PROBLEM: All entries below are to be reproduced exactly.

· · ·

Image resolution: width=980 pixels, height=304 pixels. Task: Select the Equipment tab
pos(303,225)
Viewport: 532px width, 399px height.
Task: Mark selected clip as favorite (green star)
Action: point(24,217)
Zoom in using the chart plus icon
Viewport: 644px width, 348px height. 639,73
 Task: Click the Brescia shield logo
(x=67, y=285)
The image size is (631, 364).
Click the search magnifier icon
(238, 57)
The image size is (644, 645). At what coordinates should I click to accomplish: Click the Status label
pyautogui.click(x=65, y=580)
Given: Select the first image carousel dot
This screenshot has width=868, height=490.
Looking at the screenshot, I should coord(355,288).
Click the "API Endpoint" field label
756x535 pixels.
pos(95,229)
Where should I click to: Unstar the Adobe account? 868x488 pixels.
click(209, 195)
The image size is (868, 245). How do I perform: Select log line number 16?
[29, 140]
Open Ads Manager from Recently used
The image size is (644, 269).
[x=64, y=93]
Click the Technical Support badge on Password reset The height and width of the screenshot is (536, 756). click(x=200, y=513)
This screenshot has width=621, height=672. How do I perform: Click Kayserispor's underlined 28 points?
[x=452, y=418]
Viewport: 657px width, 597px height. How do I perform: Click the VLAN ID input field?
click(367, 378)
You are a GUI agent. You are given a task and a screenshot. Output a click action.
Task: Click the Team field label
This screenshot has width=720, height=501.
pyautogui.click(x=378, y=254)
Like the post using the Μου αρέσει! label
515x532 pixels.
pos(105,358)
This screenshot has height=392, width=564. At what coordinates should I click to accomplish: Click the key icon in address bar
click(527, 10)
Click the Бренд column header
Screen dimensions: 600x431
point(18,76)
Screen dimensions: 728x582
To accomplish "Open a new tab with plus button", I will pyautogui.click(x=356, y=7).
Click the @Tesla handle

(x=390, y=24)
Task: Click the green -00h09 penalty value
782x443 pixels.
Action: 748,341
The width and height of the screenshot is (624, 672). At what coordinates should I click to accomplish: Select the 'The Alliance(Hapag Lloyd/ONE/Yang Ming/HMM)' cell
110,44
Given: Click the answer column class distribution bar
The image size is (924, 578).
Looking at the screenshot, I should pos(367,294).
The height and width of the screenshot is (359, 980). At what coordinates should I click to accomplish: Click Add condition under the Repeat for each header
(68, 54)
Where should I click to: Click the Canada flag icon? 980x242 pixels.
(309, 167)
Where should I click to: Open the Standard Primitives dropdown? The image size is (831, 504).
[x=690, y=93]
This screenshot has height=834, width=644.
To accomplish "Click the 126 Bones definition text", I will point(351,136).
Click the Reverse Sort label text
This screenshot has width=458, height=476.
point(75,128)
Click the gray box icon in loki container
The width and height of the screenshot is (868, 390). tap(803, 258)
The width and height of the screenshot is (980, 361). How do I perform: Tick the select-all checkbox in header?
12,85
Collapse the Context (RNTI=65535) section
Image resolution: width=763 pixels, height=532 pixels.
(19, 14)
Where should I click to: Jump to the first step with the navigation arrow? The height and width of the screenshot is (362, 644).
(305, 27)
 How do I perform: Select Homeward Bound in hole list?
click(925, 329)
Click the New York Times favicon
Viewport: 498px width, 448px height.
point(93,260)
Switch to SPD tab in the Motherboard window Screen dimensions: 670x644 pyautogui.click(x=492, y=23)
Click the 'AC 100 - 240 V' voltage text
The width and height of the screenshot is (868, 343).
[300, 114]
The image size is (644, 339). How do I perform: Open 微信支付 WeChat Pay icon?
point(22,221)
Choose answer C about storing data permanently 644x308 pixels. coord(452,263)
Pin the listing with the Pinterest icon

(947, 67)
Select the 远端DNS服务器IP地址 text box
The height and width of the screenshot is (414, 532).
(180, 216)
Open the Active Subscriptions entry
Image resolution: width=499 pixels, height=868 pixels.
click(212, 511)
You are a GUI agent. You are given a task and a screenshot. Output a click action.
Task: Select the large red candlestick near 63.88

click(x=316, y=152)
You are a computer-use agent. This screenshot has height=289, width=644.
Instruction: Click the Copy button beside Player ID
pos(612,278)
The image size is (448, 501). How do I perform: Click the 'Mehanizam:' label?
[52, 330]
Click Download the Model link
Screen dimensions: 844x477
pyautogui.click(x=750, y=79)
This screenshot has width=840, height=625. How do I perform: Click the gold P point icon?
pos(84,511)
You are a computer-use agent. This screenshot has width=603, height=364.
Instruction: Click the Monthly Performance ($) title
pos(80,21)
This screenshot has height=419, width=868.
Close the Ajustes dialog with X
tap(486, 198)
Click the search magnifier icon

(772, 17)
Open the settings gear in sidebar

· · ·

SOLUTION TO THIS PROBLEM:
Image resolution: width=980 pixels, height=304 pixels. Task: Select the Equipment tab
pos(303,225)
Viewport: 532px width, 399px height.
Task: Mark selected clip as favorite (green star)
Action: point(24,217)
Zoom in using the chart plus icon
Viewport: 644px width, 348px height. 639,73
 Task: Click the Brescia shield logo
(x=67, y=285)
The image size is (631, 364).
Click the search magnifier icon
(238, 57)
The image size is (644, 645). At what coordinates should I click to accomplish: Click the Status label
pyautogui.click(x=65, y=580)
Given: Select the first image carousel dot
This screenshot has width=868, height=490.
Looking at the screenshot, I should coord(355,288).
Click the "API Endpoint" field label
756x535 pixels.
pos(95,229)
Where should I click to: Unstar the Adobe account? 868x488 pixels.
click(209, 195)
The image size is (868, 245). How do I perform: Select log line number 16?
[29, 140]
Open Ads Manager from Recently used
The image size is (644, 269).
[x=64, y=93]
Click the Technical Support badge on Password reset The height and width of the screenshot is (536, 756). click(x=200, y=513)
This screenshot has width=621, height=672. How do I perform: Click Kayserispor's underlined 28 points?
[x=452, y=418]
Viewport: 657px width, 597px height. How do I perform: Click the VLAN ID input field?
click(367, 378)
You are a GUI agent. You are given a task and a screenshot. Output a click action.
Task: Click the Team field label
This screenshot has width=720, height=501.
pyautogui.click(x=378, y=254)
Like the post using the Μου αρέσει! label
515x532 pixels.
pos(105,358)
This screenshot has height=392, width=564. At what coordinates should I click to accomplish: Click the key icon in address bar
click(527, 10)
Click the Бренд column header
Screen dimensions: 600x431
point(18,76)
Screen dimensions: 728x582
To accomplish "Open a new tab with plus button", I will pyautogui.click(x=356, y=7).
Click the @Tesla handle

(x=390, y=24)
Task: Click the green -00h09 penalty value
782x443 pixels.
Action: 748,341
The width and height of the screenshot is (624, 672). At what coordinates should I click to accomplish: Select the 'The Alliance(Hapag Lloyd/ONE/Yang Ming/HMM)' cell
110,44
Given: Click the answer column class distribution bar
The image size is (924, 578).
Looking at the screenshot, I should pos(367,294).
The height and width of the screenshot is (359, 980). At what coordinates should I click to accomplish: Click Add condition under the Repeat for each header
(68, 54)
Where should I click to: Click the Canada flag icon? 980x242 pixels.
(309, 167)
Where should I click to: Open the Standard Primitives dropdown? The image size is (831, 504).
[x=690, y=93]
This screenshot has height=834, width=644.
To accomplish "Click the 126 Bones definition text", I will point(351,136).
Click the Reverse Sort label text
This screenshot has width=458, height=476.
point(75,128)
Click the gray box icon in loki container
The width and height of the screenshot is (868, 390). tap(803, 258)
The width and height of the screenshot is (980, 361). How do I perform: Tick the select-all checkbox in header?
12,85
Collapse the Context (RNTI=65535) section
Image resolution: width=763 pixels, height=532 pixels.
(19, 14)
Where should I click to: Jump to the first step with the navigation arrow? The height and width of the screenshot is (362, 644).
(305, 27)
 How do I perform: Select Homeward Bound in hole list?
click(925, 329)
Click the New York Times favicon
Viewport: 498px width, 448px height.
point(93,260)
Switch to SPD tab in the Motherboard window Screen dimensions: 670x644 pyautogui.click(x=492, y=23)
Click the 'AC 100 - 240 V' voltage text
The width and height of the screenshot is (868, 343).
[300, 114]
The image size is (644, 339). How do I perform: Open 微信支付 WeChat Pay icon?
point(22,221)
Choose answer C about storing data permanently 644x308 pixels. coord(452,263)
Pin the listing with the Pinterest icon

(947, 67)
Select the 远端DNS服务器IP地址 text box
The height and width of the screenshot is (414, 532).
(180, 216)
Open the Active Subscriptions entry
Image resolution: width=499 pixels, height=868 pixels.
click(212, 511)
You are a GUI agent. You are given a task and a screenshot. Output a click action.
Task: Select the large red candlestick near 63.88

click(x=316, y=152)
You are a computer-use agent. This screenshot has height=289, width=644.
Instruction: Click the Copy button beside Player ID
pos(612,278)
The image size is (448, 501). How do I perform: Click the 'Mehanizam:' label?
[52, 330]
Click Download the Model link
Screen dimensions: 844x477
pyautogui.click(x=750, y=79)
This screenshot has width=840, height=625. How do I perform: Click the gold P point icon?
pos(84,511)
You are a computer-use agent. This screenshot has width=603, height=364.
Instruction: Click the Monthly Performance ($) title
pos(80,21)
This screenshot has height=419, width=868.
Close the Ajustes dialog with X
tap(486, 198)
Click the search magnifier icon

(772, 17)
Open the settings gear in sidebar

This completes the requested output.